Changements de PAC chez les patients victimes d’AVC

De manière similaire aux résultats du groupe sain, le tACS antérieur a significativement augmenté le PAC de phase-V1α et d’amplitude-MTɣ au début, mais l’a réduit à des stades ultérieurs (250 ms et 350 ms). Le tACS postérieur a réduit le PAC au début (après 100 ms).

Changements dans les performances de la tâche de discrimination directionnelle

Bien que les participants en bonne santé aient montré une amélioration significative des performances au cours des répétitions de tâches (indépendamment des conditions de tACS), le groupe des patients victimes d’AVC n’a montré aucune différence significative entre les points temporels et les conditions de tACS, indiquant que les patients nécessitent plus d’entraînement pour observer une amélioration comportementale.

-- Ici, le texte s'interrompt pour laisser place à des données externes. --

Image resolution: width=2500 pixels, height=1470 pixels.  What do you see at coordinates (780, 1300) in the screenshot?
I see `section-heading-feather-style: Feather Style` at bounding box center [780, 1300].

Les changements électrophysiologiques induits par le tACS n’ont pas été traduits en différences comportementales significatives.

Conclusion et signification

Cette étude montre que le tACS bifocale inter-fréquence unique peut moduler la synchronisation inter-régionale cérébrale à un stade précoce chez les personnes en bonne santé et les patients victimes d’AVC, mais ces changements ne se traduisent pas par des différences comportementales significatives. Pour améliorer l’efficacité, des séances d’entraînement prolongées ou des ajustements précis du timing et de la dose de tACS peuvent être nécessaires pour synchroniser avec les activités oscillatoires endogènes du cerveau, conduisant ainsi à une amélioration plus efficace des performances comportementales. Cela offre de nouvelles perspectives et orientations pour optimiser l’application du tACS et étudier les dynamiques oscillatoires inter-cérébrales à l’avenir.

En termes d’application clinique, cette étude fournit des bases préliminaires pour la rééducation combinant formation visuelle et stimulation électrique de rétroaction synchrone, avec une valeur potentielle d’application dans la récupération et l’amélioration des lésions visuelles.